Contract
EXHIBIT
10.1
2009-2011
Performance Share Award Agreement Template
This Performance
Share Award Agreement (the "Award Agreement") with the Participant is effective
as of the 1st day of January 2009 (“Grant Date”), and is not in lieu of salary
or any other compensation for services. The Performance Period for
this Award is January 1, 2009 through December 31, 2011. For the
purposes of this Award Agreement, the term "Company" means FirstEnergy Corp.,
its successors and/or its Subsidiaries, singularly or collectively.
SECTION
ONE - AWARD
As of the Grant
Date, in accordance with the FirstEnergy Corp. 2007 Incentive Plan (the “Plan”)

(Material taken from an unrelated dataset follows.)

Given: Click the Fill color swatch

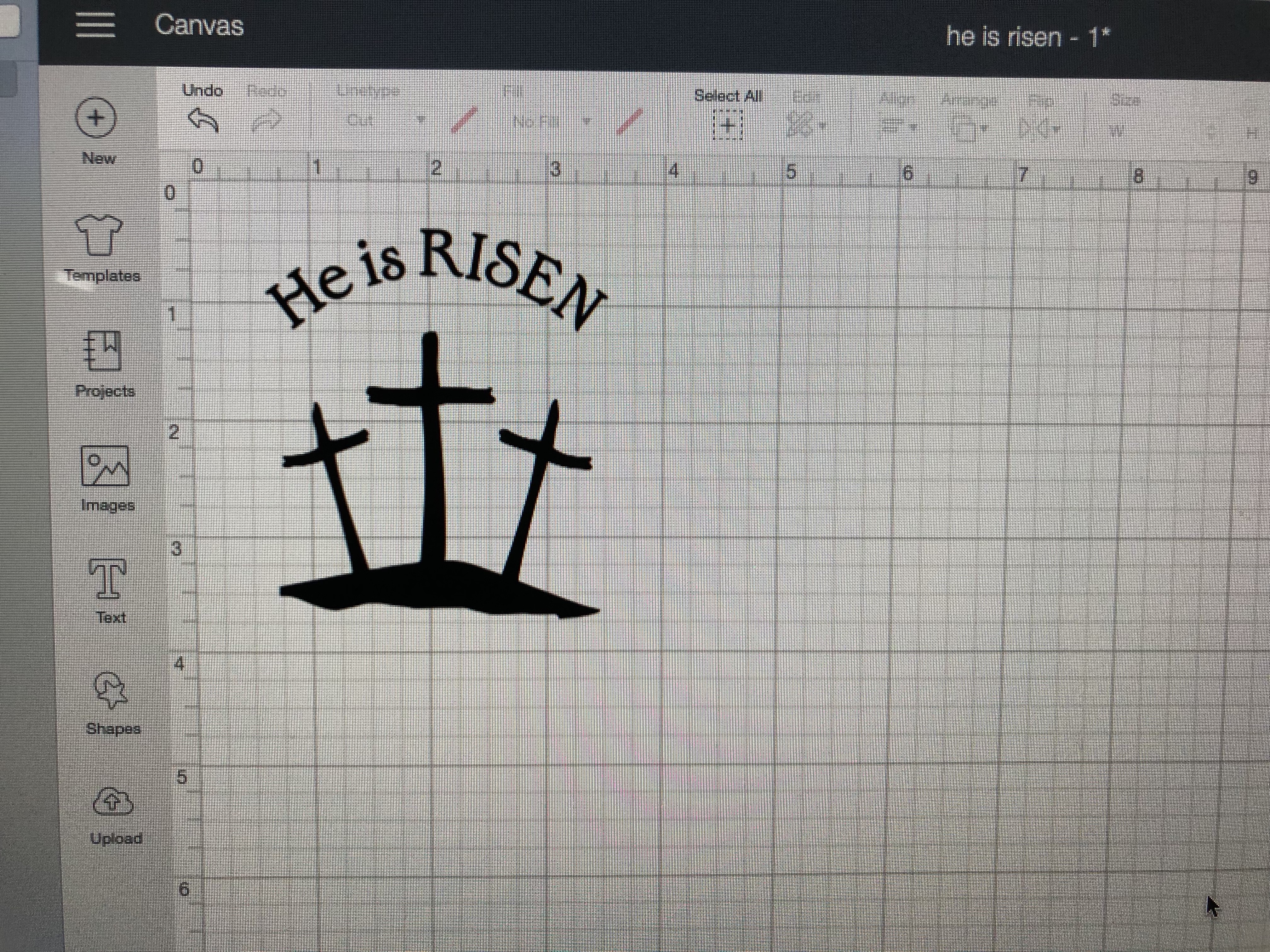Looking at the screenshot, I should tap(629, 122).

and the terms and conditions of this Award Agreement, the Company grants to the
Participant an award of Performance Shares. The Performance Shares
will be placed into a Performance Share account until paid out or
forfeited.
Until the
Performance Period ends pursuant to the terms and conditions described in this
Award Agreement, the Performance Share account of the Participant will be
credited with an amount per each Performance Share (the “Dividend Equivalent”)

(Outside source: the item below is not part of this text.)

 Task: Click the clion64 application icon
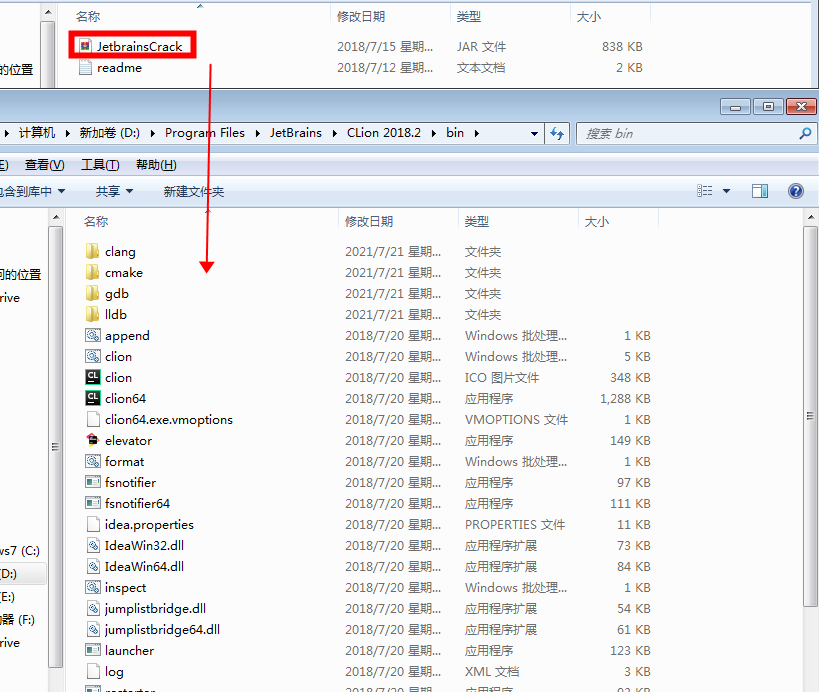click(x=93, y=398)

equal to the amount per share of any cash dividends declared by the Board with a
record date on or after the Grant Date on the outstanding common stock of the
Company. Such Dividend Equivalents will be credited in the form of an
additional number of Performance Shares (which Performance Shares, from the time
of crediting, will be deemed to be in addition to and part of the base number of
Performance Shares awarded by this Award Agreement for all purposes
hereunder). The additional number of Performance Shares will be equal
to the aggregate amount of Dividend Equivalents credited on this Award on the
respective dividend payment date divided by the average of the high and low
prices per share of common stock on the respective dividend payment
date. The Performance Shares attributable to the Dividend Equivalents
will be either paid out or forfeited, as appropriate, under the same terms and
conditions under this Award Agreement that apply to the other Performance
Shares.
The value of the
Participant’s account at the end of the three-year Performance Period will be
based on the average of the high and low prices of common stock for the month of
December 2011 and may be adjusted upward or downward based upon the total
shareholder return (“TSR”) of common stock relative to an energy services
company index during the same three-year period. If the TSR rating is
at or above the 90th percentile, the payout will be 200% of the account value.

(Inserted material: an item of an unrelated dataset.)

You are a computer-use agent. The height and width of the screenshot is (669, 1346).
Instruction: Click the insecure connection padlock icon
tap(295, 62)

If the TSR is at the 50th percentile, the payout will be 100% of the account
value. If the TSR is at the 40th percentile, the payout will be 50% of the
account value. Payouts for a ranking above the 40th percentile and
below the 90th percentile will be interpolated. For a TSR ranking
below the 40th percentile, no payout will be made.
The payout under
this Award will be made between February 15 and March 15, 2012 if the payout is
on account of the completion of the Performance Period and satisfaction of the
TSR ranking, as specified above, or, if earlier, on the payment date as
specified in Section Two below (all payment dates are referred to as “Payment
Date”). The payout will be made in cash; however, the Participant may elect to
defer receipt of any payout under the provisions of the FirstEnergy Corp.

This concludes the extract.